Romero, this movie depicts late 1970, when few rich persons of El Salvador dominate the many people who are made poor. To carry on the existing state of affairs against the agriculture farmers and labor organizations that are in active revolt, they adopt a military method to brutalize the general people, particularly those persons who support and fight for Marxism. Assassinations, executions, and disappearances happen commonly. At the time of elevating conservative Oscar Arnulfo Romero to archbishop by the Vatican, then the military governors think that the masses and the activist priests will not support them anymore.

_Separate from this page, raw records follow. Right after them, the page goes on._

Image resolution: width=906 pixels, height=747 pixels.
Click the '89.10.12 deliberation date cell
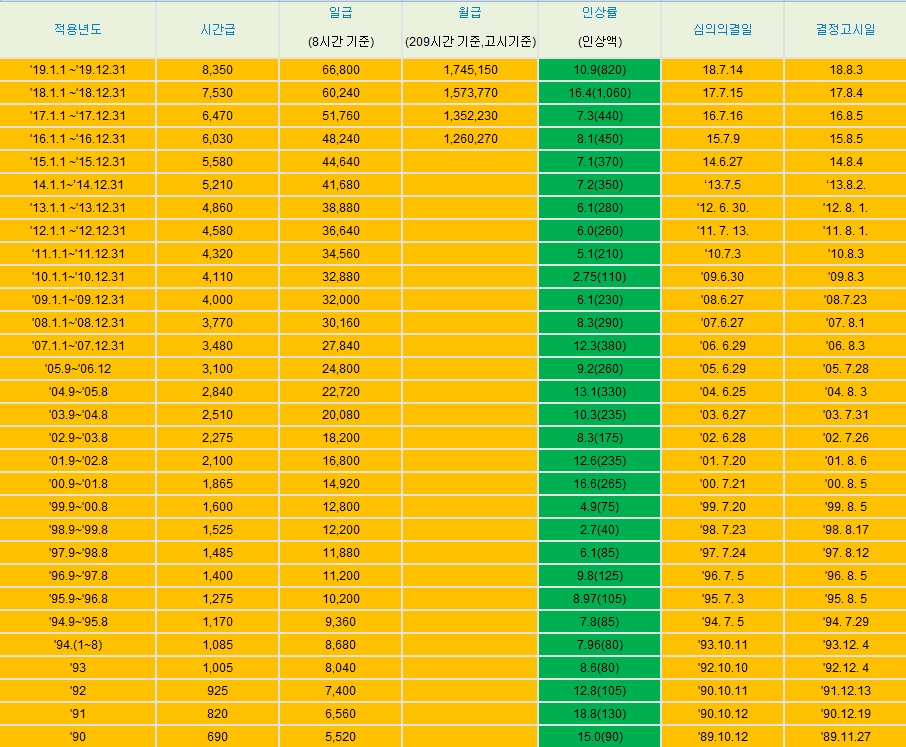pyautogui.click(x=722, y=736)
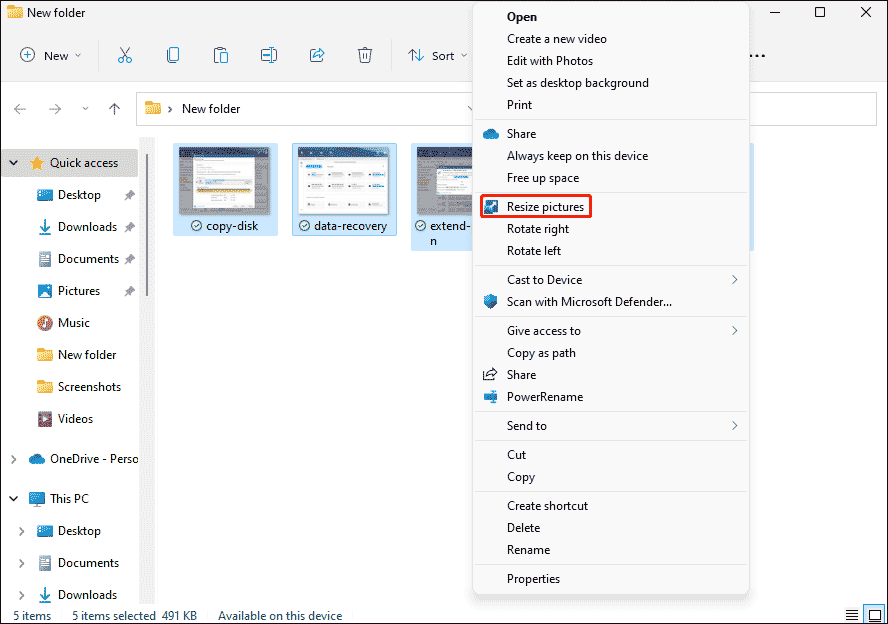
Task: Click the Paste icon in the toolbar
Action: (220, 55)
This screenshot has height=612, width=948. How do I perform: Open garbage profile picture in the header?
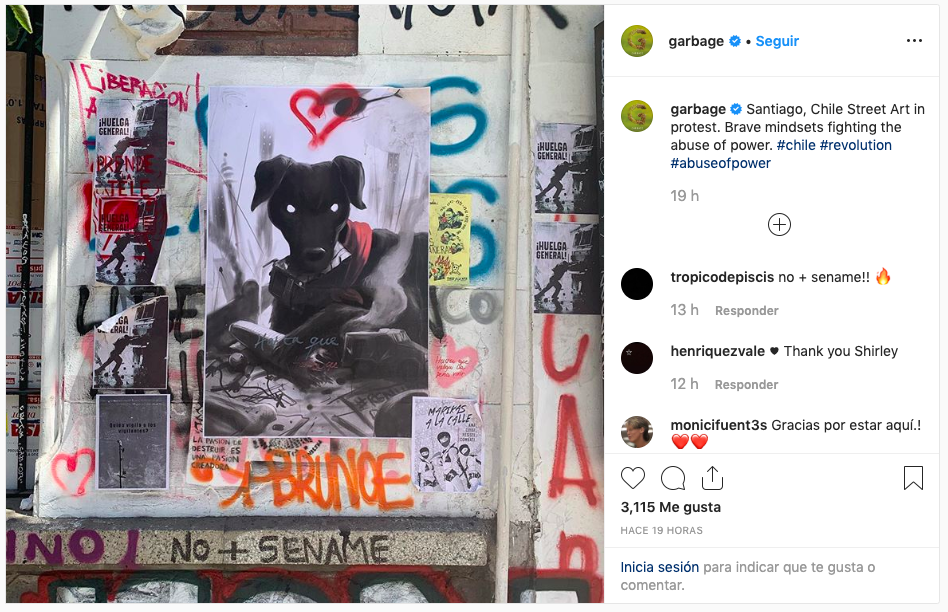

Romero the holy peacemakers will preach. Initially, that is exactly what he does. But when the soldiers frustrate voters, fire the masses randomly, torture dissidents, and kill a dedicated priest and Romero’s friend, the archbishop condemns this through radio messages, censures collaborating bishops, and guides a march of general workers towards a soldiers’ occupied church. He also abuses and confronts the El Salvadoran president, who is a tough general, paradoxically associated with Archbishop Romero by name but not by thinking. At that time suddenly the country face the harsh pain of civil war. In 1980 instead of the government’s so called reformation the death squads of the military maintain their control of fear, Romero carries on protesting and attaining international awareness. The climax of the movie is at the incidents that happened in Monday, March 25, 1980, when Romero is saying for his immediately late mother in the crowd. Among all of the Attendees, four persona have no meaning of getting the Holy Eucharist.
This movie has great importance for American history as it visualized the unfairness of Central America (Keller 184). The stratified humanity is the main theme of the movie. Romero’s elimination indicates how the government dominated cruelly the ordinary people of the struggling people in Latin America and how the church fought against it.